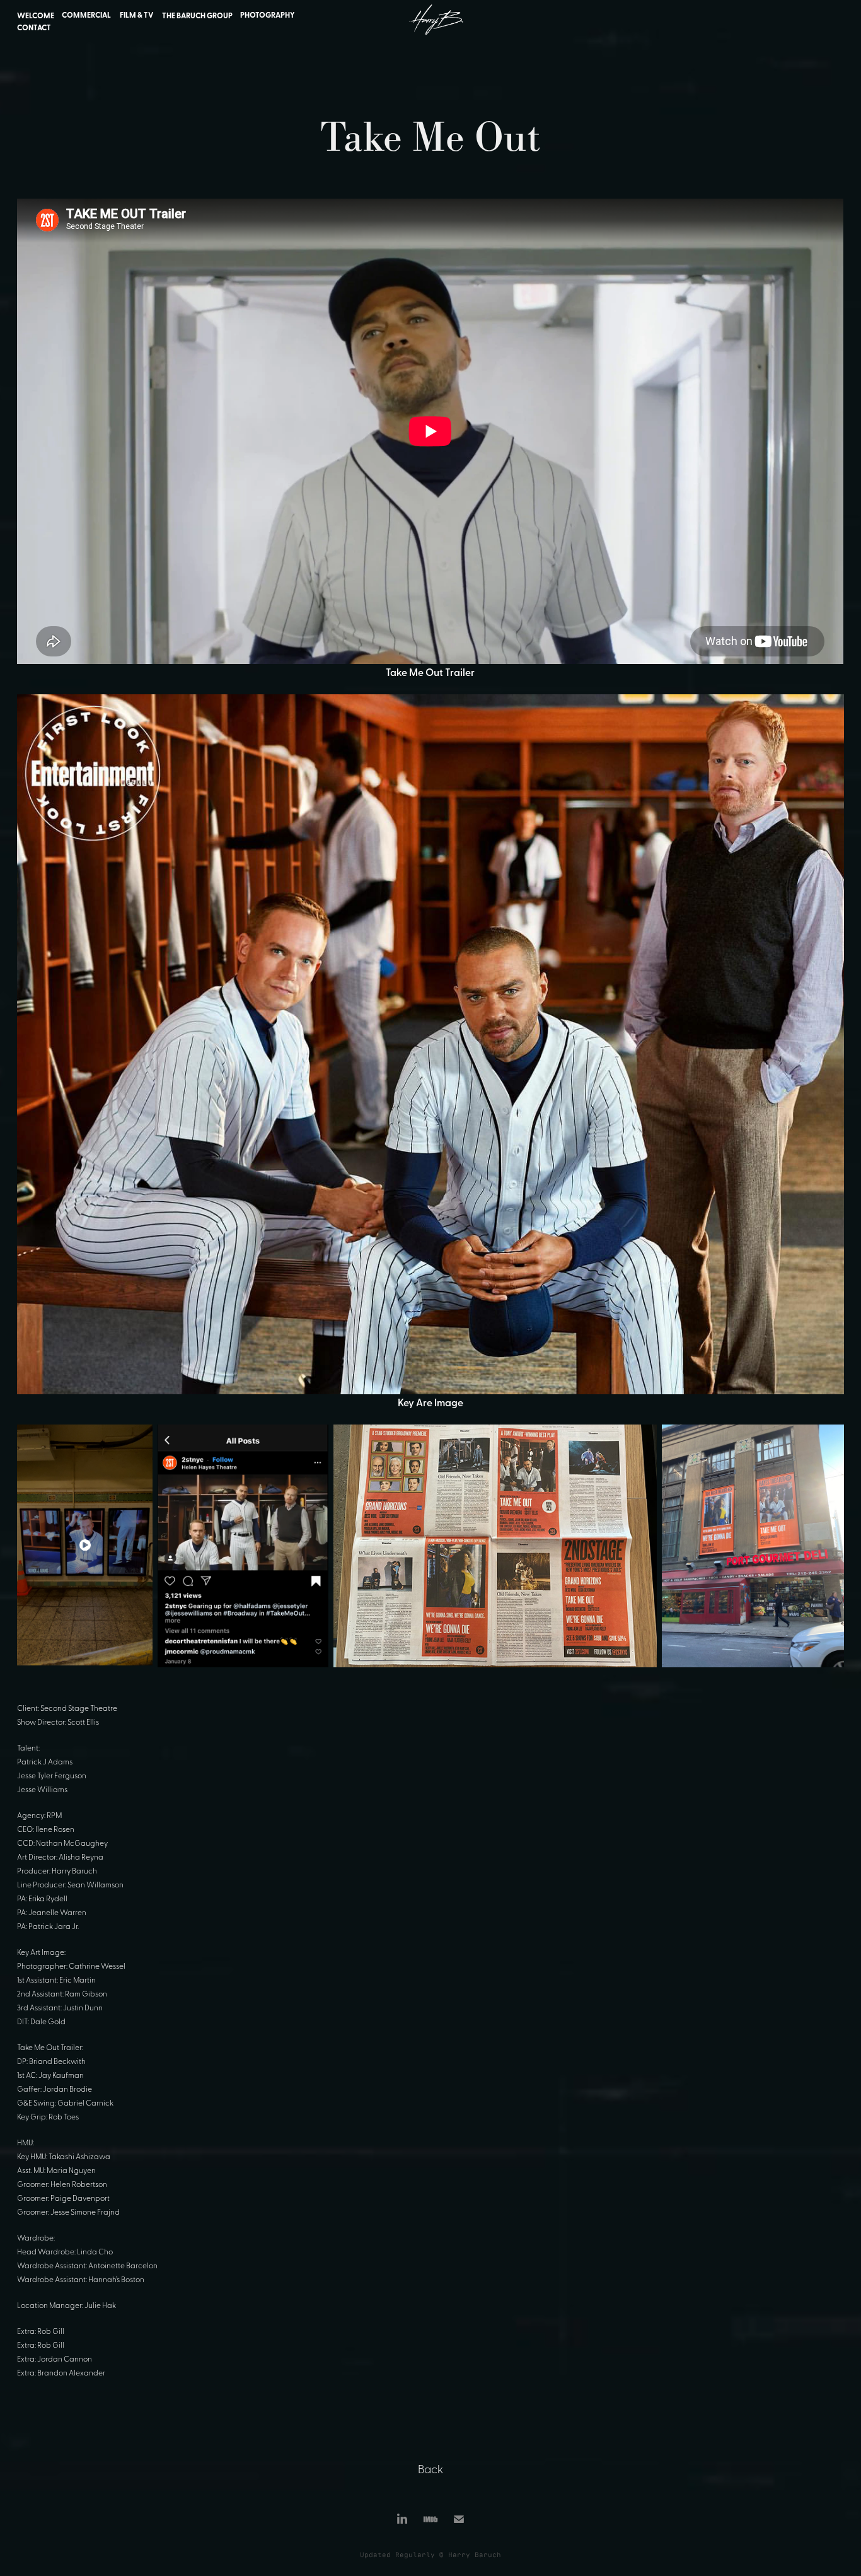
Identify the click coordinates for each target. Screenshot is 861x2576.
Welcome (35, 15)
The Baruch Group (197, 15)
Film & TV (136, 14)
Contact (34, 27)
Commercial (86, 14)
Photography (267, 14)
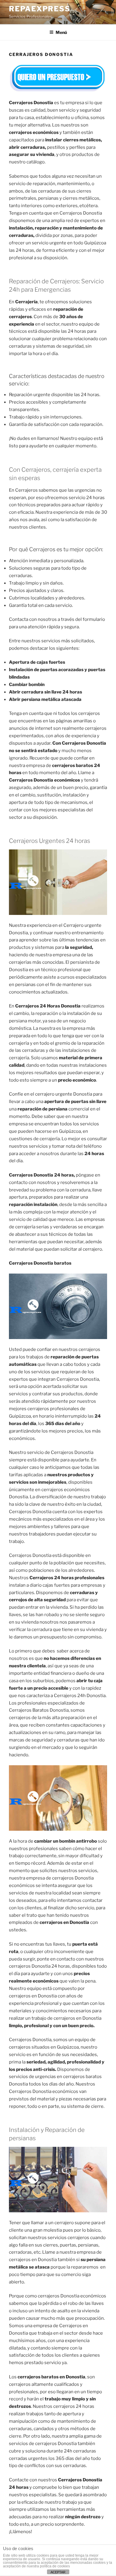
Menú (61, 32)
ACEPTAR (58, 2572)
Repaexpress (39, 8)
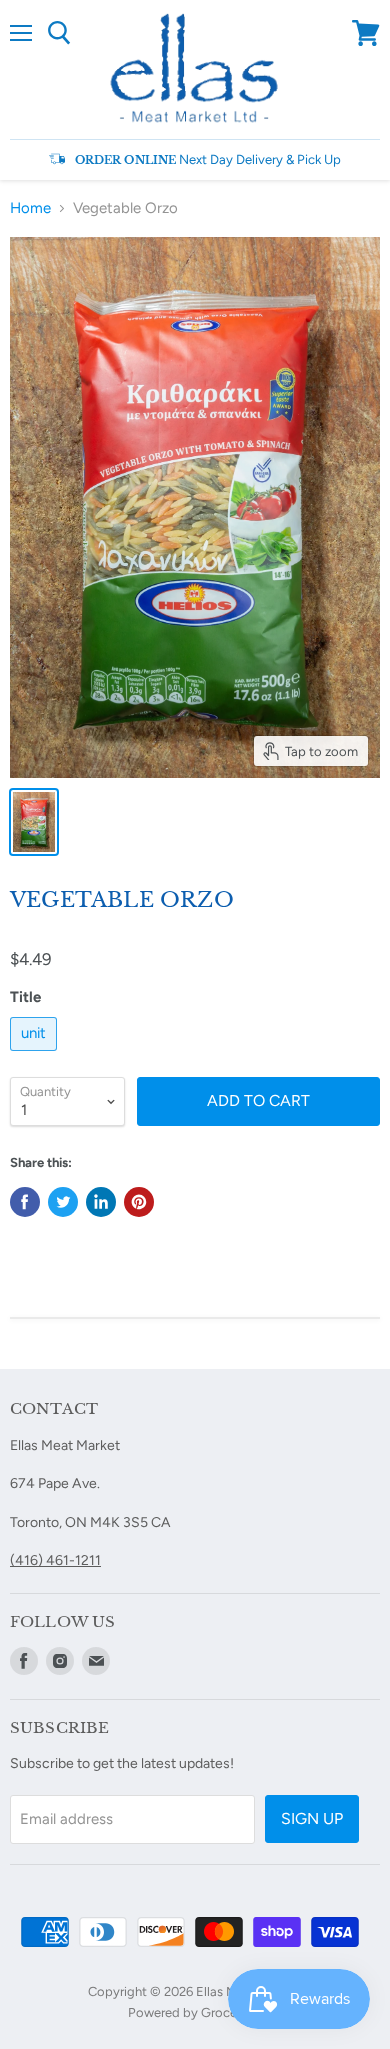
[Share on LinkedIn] (101, 1202)
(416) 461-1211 (55, 1560)
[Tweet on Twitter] (63, 1202)
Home (30, 208)
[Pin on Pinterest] (139, 1202)
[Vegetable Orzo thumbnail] (34, 822)
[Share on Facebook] (25, 1202)
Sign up (312, 1818)
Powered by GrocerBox (195, 2012)
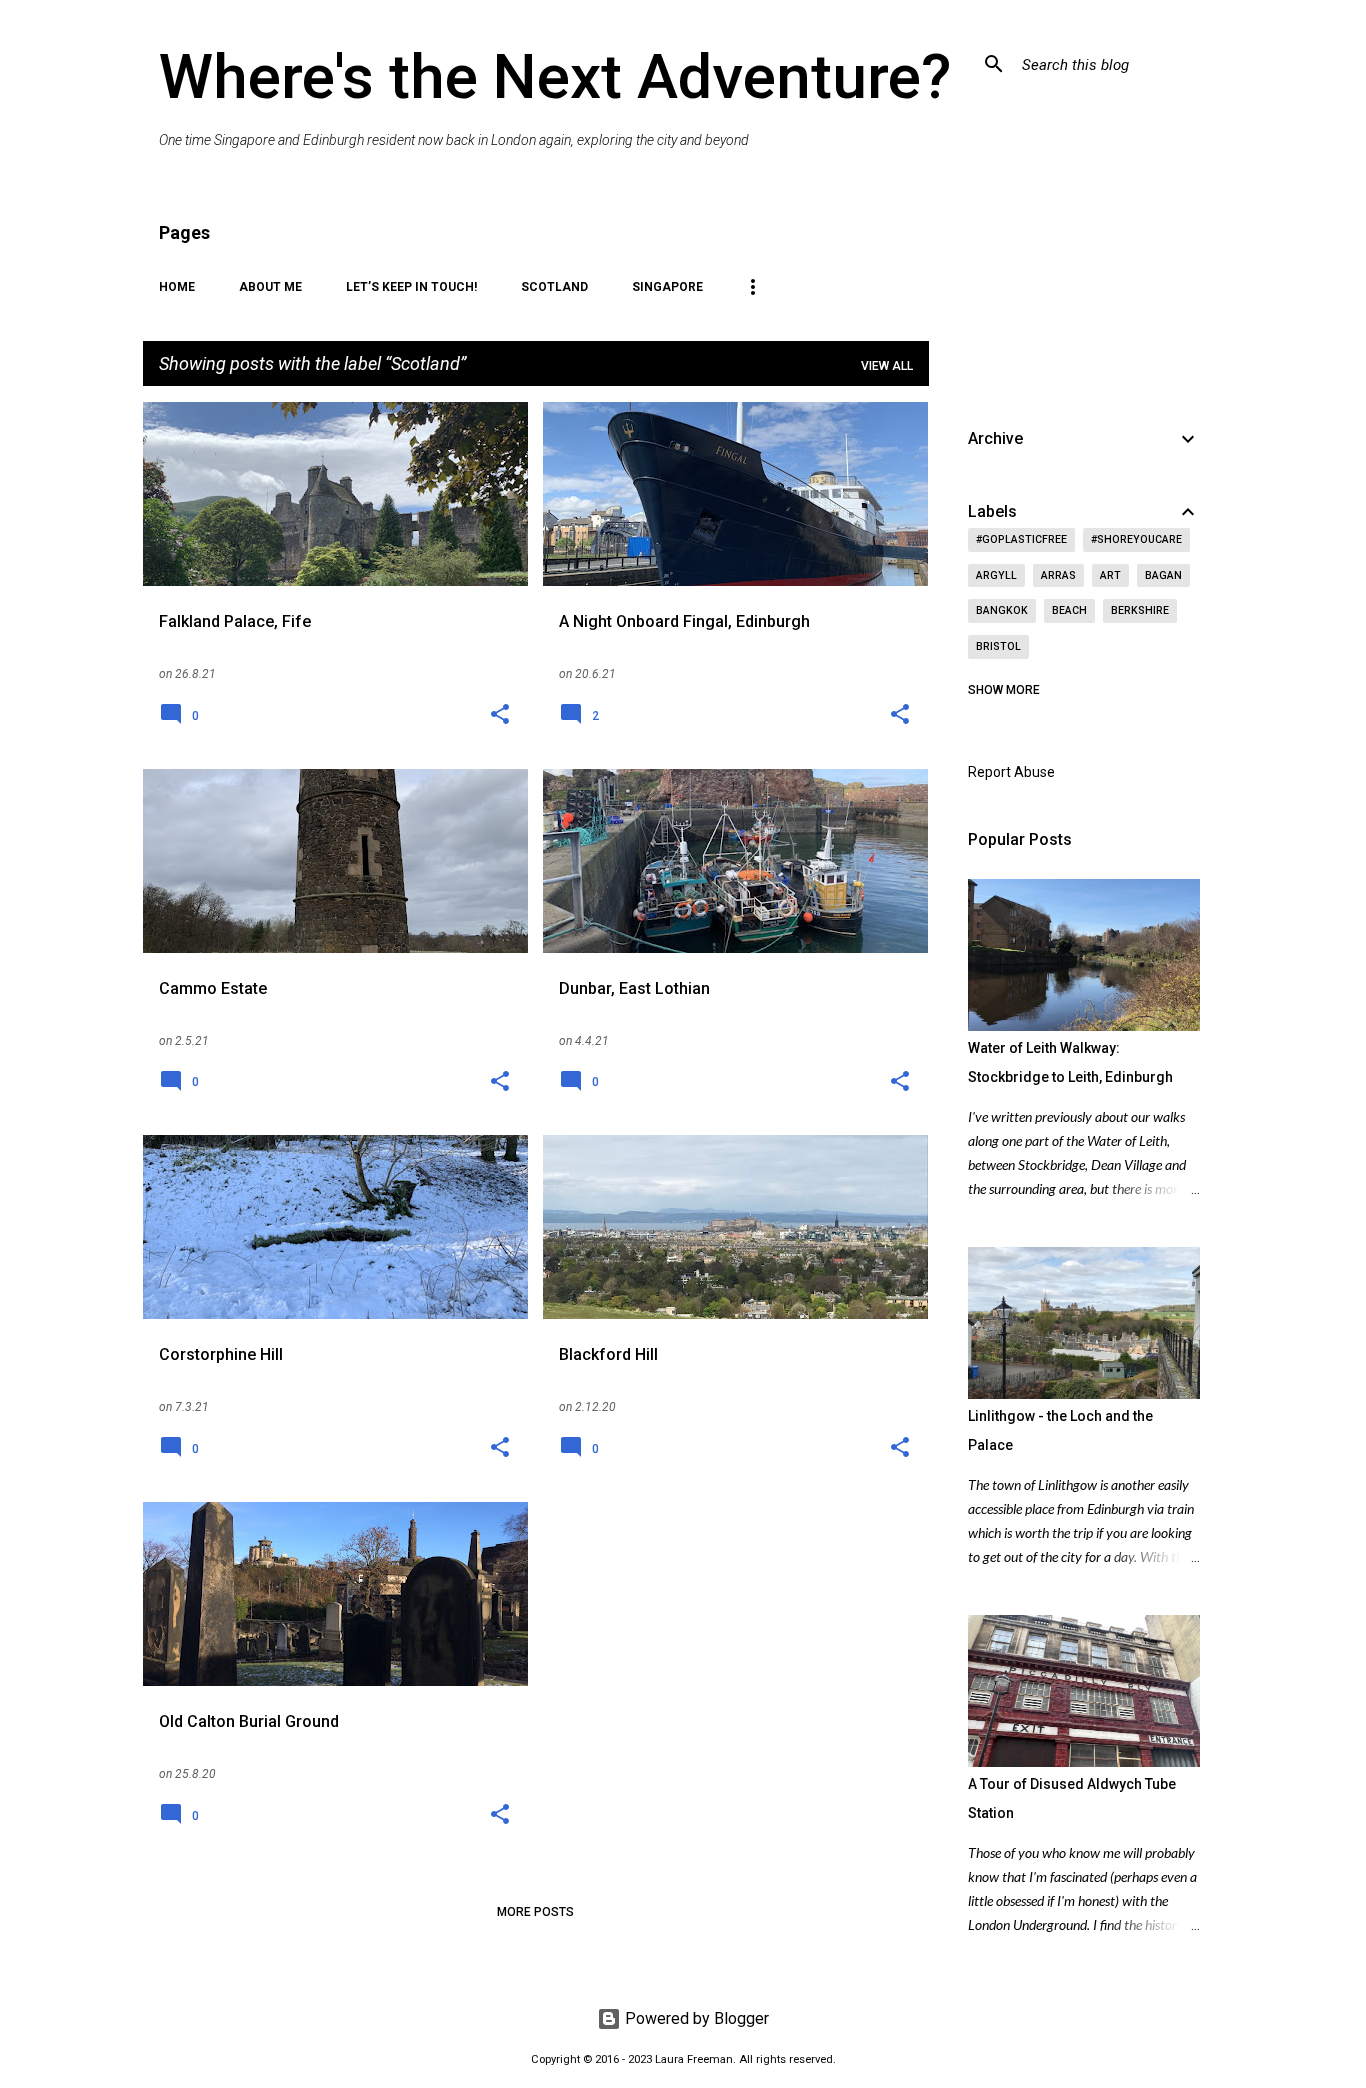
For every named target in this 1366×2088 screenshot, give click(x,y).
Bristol (998, 646)
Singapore (667, 287)
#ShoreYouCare (1136, 539)
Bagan (1163, 575)
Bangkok (1002, 610)
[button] (500, 716)
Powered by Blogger (695, 2018)
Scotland (554, 287)
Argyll (996, 575)
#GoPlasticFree (1021, 539)
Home (177, 287)
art (1110, 575)
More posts (535, 1912)
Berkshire (1140, 610)
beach (1069, 610)
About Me (270, 287)
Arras (1058, 575)
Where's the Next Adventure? (555, 76)
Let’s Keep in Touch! (411, 287)
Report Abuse (1011, 772)
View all (887, 366)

• PROBLEM TO WORK ON
In the listing above, find the line containing "Welcome (35, 15)" and the line containing "Home (30, 208)", then print exactly those two lines and every line between them, minus the pictures.

• TASK RESPONSE
Welcome (35, 15)
The Baruch Group (197, 15)
Film & TV (136, 14)
Contact (34, 27)
Commercial (86, 14)
Photography (267, 14)
Menú (61, 32)
ACEPTAR (58, 2572)
Repaexpress (39, 8)
[Share on LinkedIn] (101, 1202)
(416) 461-1211 (55, 1560)
[Tweet on Twitter] (63, 1202)
Home (30, 208)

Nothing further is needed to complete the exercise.